In-Depth: Sen. John Cornyn (R-TX) introduced this bill to require the president to develop a strategy to ensure next-gen mobile telecommunications systems and infrastructure security in the U.S. and assist U.S. allies in maximizing their systems’ security, infrastructure and software:
“Our telecom systems continue to advance at a rapid rate, and it’s critical that we develop a strategy to protect potential vulnerabilities from being exploited by our adversaries. I’m proud to partner with my colleagues on this legislation to ensure we can defend our national security interests as we develop future technologies.”
Original cosponsor Sen. Mark Warner (D-VA) notes that a comprehensive strategy addressing 5G networks is needed to ensure these networks’ risks and opportunities are properly managed:
“5G promises to usher in a new wave of innovations, products, and services. At the same time, the greater complexity, density, and speed of 5G networks relative to traditional communications networks will make securing these networks exponentially harder and more complex. It’s imperative that we have a coherent strategy, led by the President, to harness the advantages of 5G in a way that understands – and addresses – the risks.”
Both Democratic and Republican members of the FCC oppose the idea of a nationally built 5G network. FCC Chairman Ajit Pai has expressly stated his opposition to a nationally-built 5G network. In a March 2018 statement, he said:
“I oppose any proposal for the federal government to build and operate a nationwide 5G network. The main lesson to draw from the wireless sector’s development over the past three decades—including American leadership in 4G—is that the market, not government, is best positioned to drive innovation and investment. What government can and should do is to push spectrum into the commercial marketplace and set rules that encourage the private sector to develop and deploy next-generation infrastructure. Any federal effort to construct a nationalized 5G network would be a costly and counterproductive distraction from the policies we need to help the United States win the 5G future.”

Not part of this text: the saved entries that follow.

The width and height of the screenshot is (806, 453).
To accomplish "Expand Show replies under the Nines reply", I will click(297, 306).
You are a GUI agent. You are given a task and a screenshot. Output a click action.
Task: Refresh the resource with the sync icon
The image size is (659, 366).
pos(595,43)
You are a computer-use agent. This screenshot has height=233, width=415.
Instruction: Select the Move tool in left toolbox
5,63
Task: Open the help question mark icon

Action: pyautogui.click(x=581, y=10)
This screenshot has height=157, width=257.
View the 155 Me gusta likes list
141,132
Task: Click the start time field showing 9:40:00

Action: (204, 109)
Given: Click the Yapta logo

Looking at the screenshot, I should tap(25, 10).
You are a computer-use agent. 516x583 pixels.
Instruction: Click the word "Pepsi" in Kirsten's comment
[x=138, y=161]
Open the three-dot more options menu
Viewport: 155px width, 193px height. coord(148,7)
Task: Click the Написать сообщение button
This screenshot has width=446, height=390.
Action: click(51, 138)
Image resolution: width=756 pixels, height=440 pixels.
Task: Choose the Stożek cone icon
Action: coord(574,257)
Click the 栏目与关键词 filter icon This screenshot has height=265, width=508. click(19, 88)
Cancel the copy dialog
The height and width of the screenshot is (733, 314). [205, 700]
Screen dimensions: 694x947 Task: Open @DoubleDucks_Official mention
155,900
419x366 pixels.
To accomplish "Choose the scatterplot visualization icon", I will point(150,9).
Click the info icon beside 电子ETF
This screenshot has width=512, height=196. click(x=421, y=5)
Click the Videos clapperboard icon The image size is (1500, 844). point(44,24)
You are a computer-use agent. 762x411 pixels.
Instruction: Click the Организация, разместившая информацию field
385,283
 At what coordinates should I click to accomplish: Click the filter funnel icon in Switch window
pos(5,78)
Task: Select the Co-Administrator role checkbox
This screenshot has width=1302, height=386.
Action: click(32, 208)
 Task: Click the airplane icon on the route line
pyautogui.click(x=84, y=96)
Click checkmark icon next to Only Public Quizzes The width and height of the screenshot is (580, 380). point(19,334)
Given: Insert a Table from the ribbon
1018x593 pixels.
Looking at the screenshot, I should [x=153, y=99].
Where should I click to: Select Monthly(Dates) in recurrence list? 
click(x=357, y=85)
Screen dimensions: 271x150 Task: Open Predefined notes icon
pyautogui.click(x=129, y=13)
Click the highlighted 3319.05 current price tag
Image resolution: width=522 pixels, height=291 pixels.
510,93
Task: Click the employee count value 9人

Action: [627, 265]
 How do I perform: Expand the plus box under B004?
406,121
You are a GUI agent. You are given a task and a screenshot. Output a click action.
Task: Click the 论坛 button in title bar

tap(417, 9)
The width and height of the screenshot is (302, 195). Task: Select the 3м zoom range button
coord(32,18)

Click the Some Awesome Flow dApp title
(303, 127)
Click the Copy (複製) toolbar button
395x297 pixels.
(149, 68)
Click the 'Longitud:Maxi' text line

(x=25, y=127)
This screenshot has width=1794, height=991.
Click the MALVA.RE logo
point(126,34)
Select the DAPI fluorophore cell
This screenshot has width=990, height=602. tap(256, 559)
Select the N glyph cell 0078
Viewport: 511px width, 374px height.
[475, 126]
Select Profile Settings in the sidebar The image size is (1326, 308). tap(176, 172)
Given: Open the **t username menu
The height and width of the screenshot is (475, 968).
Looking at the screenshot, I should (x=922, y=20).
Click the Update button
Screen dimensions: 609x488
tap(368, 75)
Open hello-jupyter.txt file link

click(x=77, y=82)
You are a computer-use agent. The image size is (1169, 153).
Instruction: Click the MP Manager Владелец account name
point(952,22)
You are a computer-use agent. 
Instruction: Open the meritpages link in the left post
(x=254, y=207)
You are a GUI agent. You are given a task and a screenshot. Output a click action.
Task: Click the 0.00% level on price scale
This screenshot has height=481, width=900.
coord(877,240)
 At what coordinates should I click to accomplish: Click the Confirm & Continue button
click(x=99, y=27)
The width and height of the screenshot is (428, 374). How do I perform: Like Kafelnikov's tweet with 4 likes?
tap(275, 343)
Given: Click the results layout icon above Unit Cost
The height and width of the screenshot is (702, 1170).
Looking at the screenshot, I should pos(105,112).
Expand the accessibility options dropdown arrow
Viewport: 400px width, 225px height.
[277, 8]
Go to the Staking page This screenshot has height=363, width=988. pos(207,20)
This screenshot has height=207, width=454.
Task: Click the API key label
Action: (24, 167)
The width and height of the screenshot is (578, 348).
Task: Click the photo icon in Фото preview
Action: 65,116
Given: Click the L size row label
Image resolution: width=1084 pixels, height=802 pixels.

CTIA, a trade association representing the U.S. wireless communications industry, also supports privately built 5G networks. Meredith Attwell Baker, CTIA’s president, says, “The wireless industry agrees that winning the race to 5G is a national priority. The government should pursue the free market policies that enabled the U.S. wireless industry to win the race to 4G.” Building on this idea, USTelecom President Jonathan Spalter says:
“There is nothing that would slam the breaks more quickly on our hard-won momentum to be the leader in the global race for 5G network deployment more quickly than the federal government stepping-in to build those networks. The best way to future-proof the nation’s communications networks is to continue to encourage and incentivize America’s broadband companies -- working hand-in-glove with the rest of the internet ecosystem, and in partnership with government, to continue do what we do best: invest, innovate, and lead.”
Air Force Brig. Gen. Robert Spalding, who formerly served as the National Security Council senior director for strategic planning, floated a draft presentation suggesting that China’s potential 5G dominance requires a domestic response in the form of a U.S.-controlled 5G network with access to the network leased to private carriers. Harvard Law School professor Susan Crawford, author of “Captive Audience: The Telecom Industry and Monopoly Power in the New Gilded Age,” argues that a national initiative to expand 5G coverage to all Americans would benefit customers in the form of faster speeds and lower costs.
This bill has 10 bipartisan cosponsors, including six Republicans and four Democrats.
Of Note: Although most observers consider the question of 5G nationalization to be a settled issue, some Trump administration advisors have recently proposed a nationally-built 5G network as a means to guarantee network security and streamline buildouts that’ll otherwise happen along multiple wireless carriers’ individual timelines and directives. While White House officials have said they don’t support efforts to nationalize the 5G network, a document leaked in January 2018 suggested that the administration was considering the idea. However, the pushback to this idea appears to have caused the administration to put this idea on the back burner.
Some people connected to the Trump administration and re-election campaign notably support nationalized 5G. Newt Gingrich, Karl Rove and Trump re-election campaign manager Brad Pascale are among those who support a government-backed plan to have the federal government manage 5G airwaves’ sharing with wireless providers. However, others in the Trump administration, such as White House economic advisor Larry Kudlow, don’t support nationalized 5G.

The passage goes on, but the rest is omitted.